→ **Given data**:
▬▬▬▬▬▬
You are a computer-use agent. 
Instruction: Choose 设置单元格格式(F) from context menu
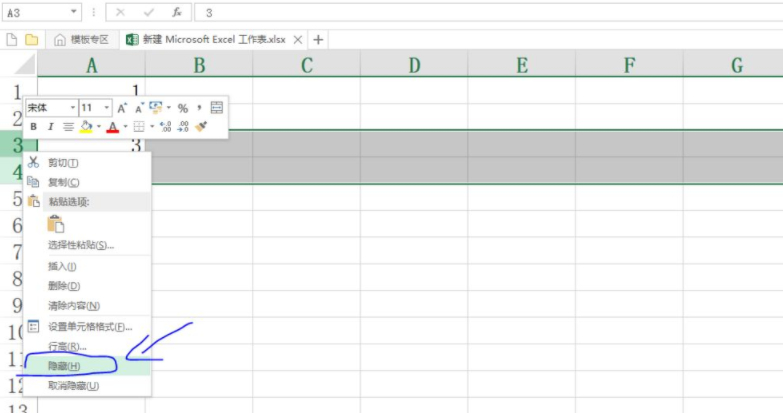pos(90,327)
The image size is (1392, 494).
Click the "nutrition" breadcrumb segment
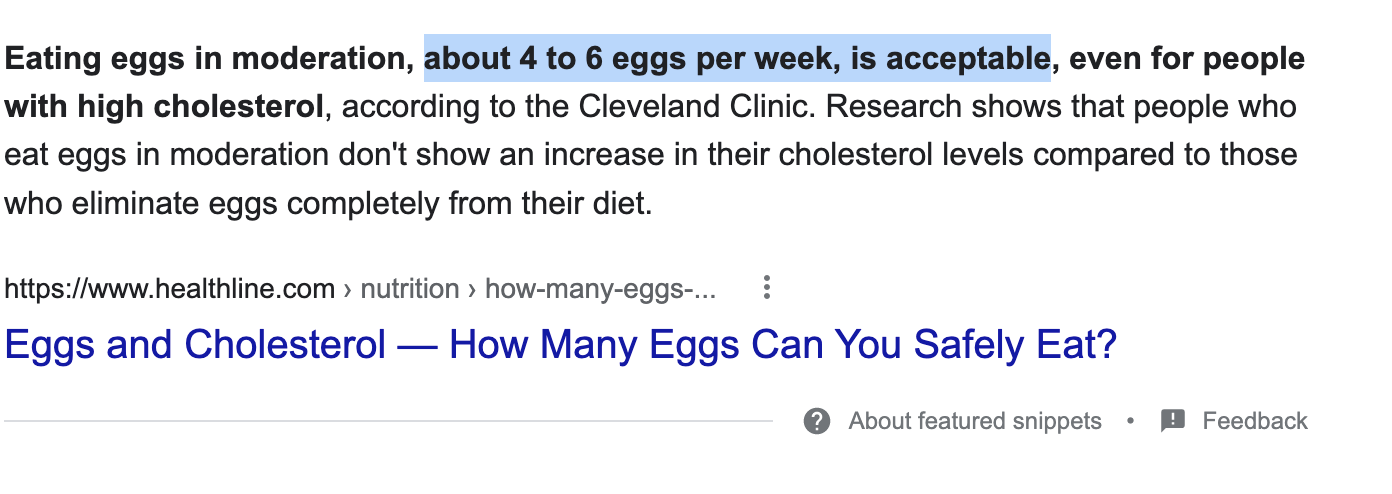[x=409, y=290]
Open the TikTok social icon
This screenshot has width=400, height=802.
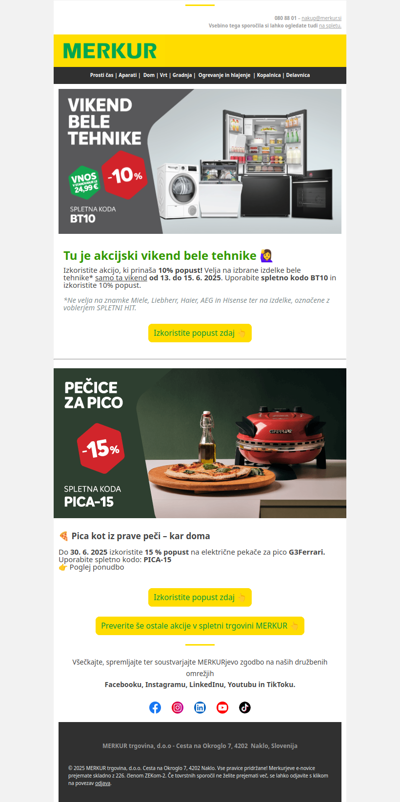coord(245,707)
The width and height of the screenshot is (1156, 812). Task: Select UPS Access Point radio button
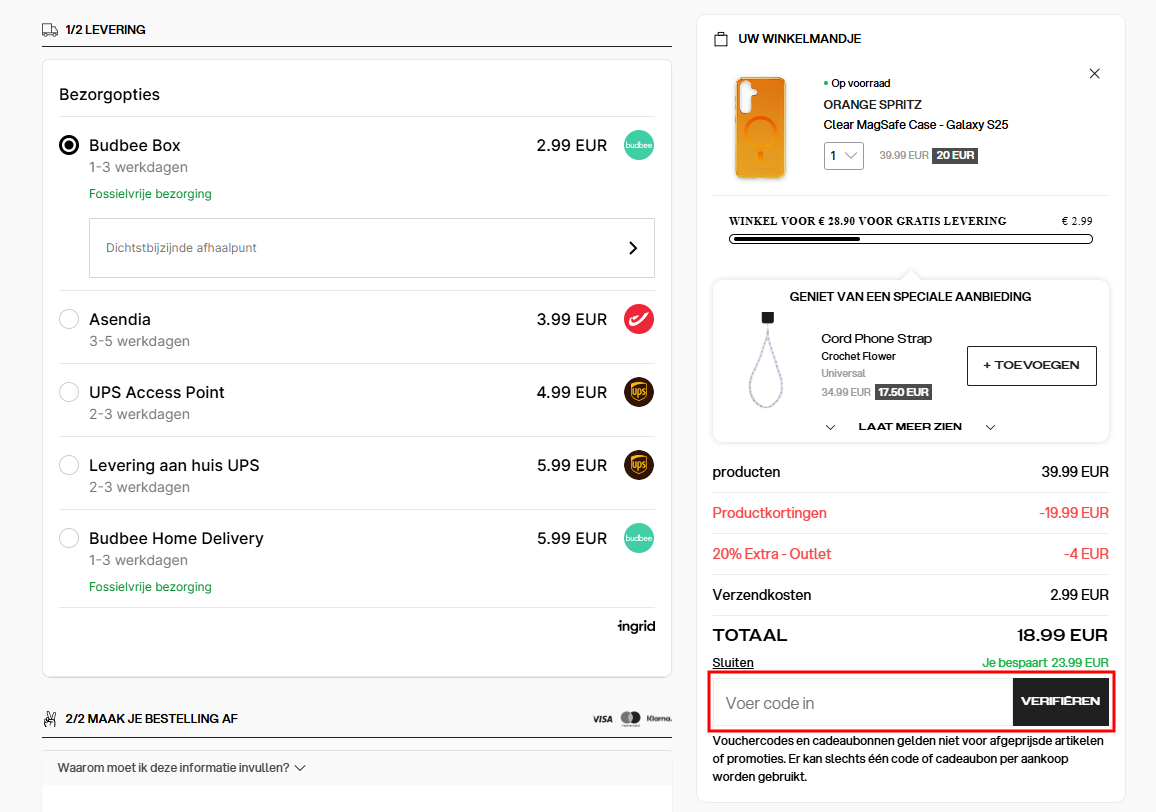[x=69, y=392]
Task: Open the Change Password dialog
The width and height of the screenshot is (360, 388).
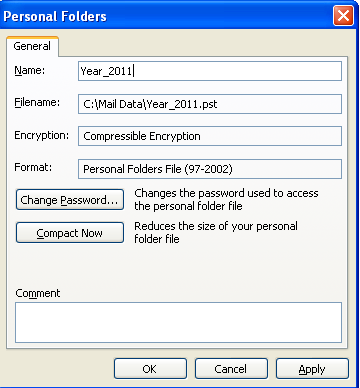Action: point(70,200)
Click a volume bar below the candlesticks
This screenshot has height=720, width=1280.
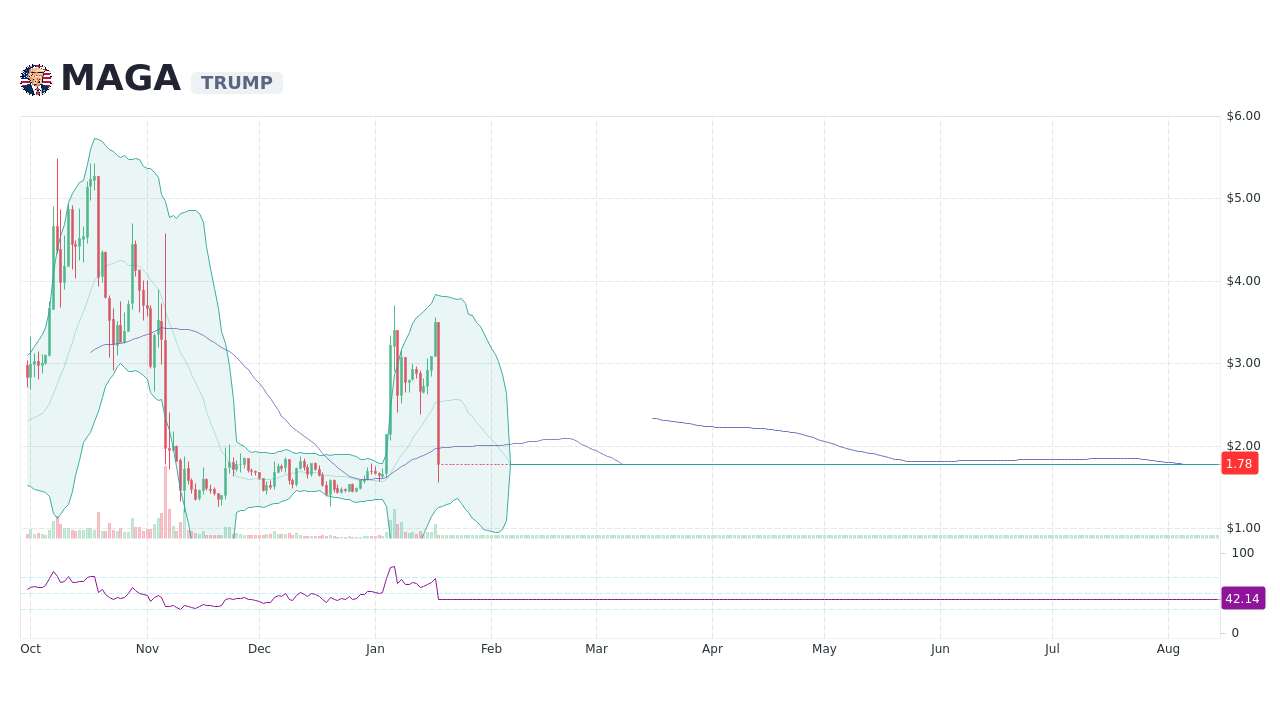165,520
▬▬▬▬▬▬
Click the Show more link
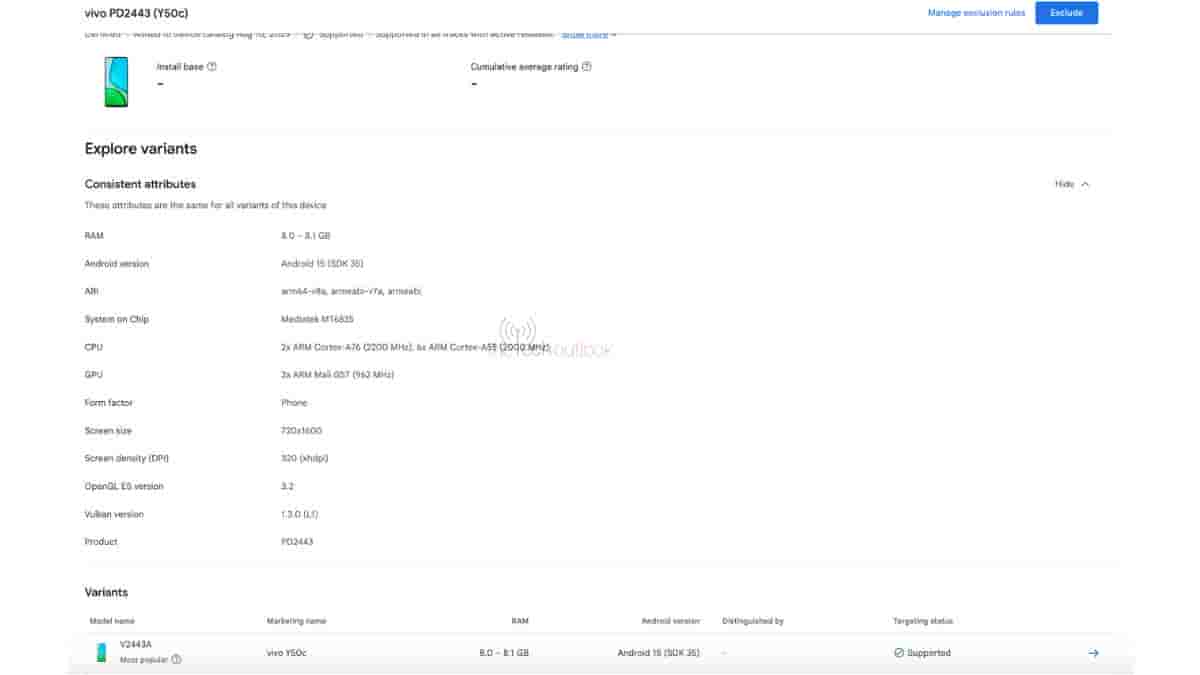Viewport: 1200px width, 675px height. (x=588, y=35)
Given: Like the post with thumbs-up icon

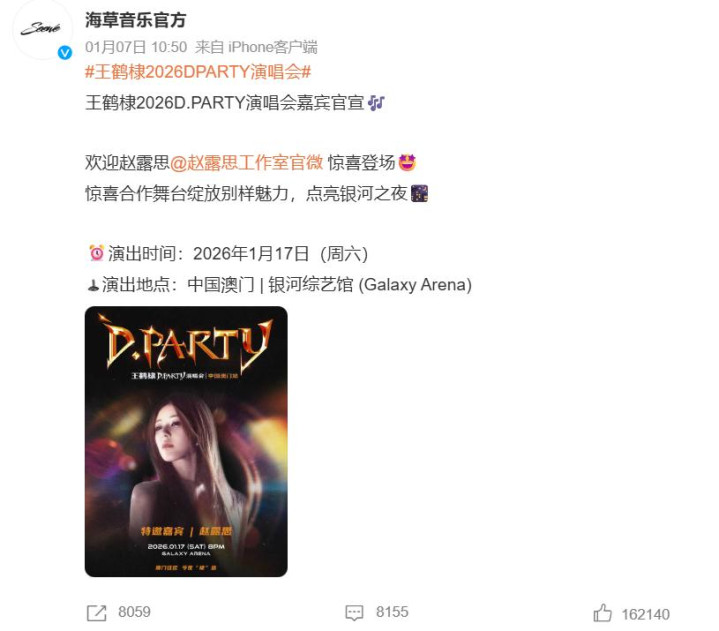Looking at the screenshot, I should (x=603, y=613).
▬▬▬▬▬▬
The answer should be only a number: the count of lines in the listing above that contain the word "Open".

→ **Result for this exercise**:
2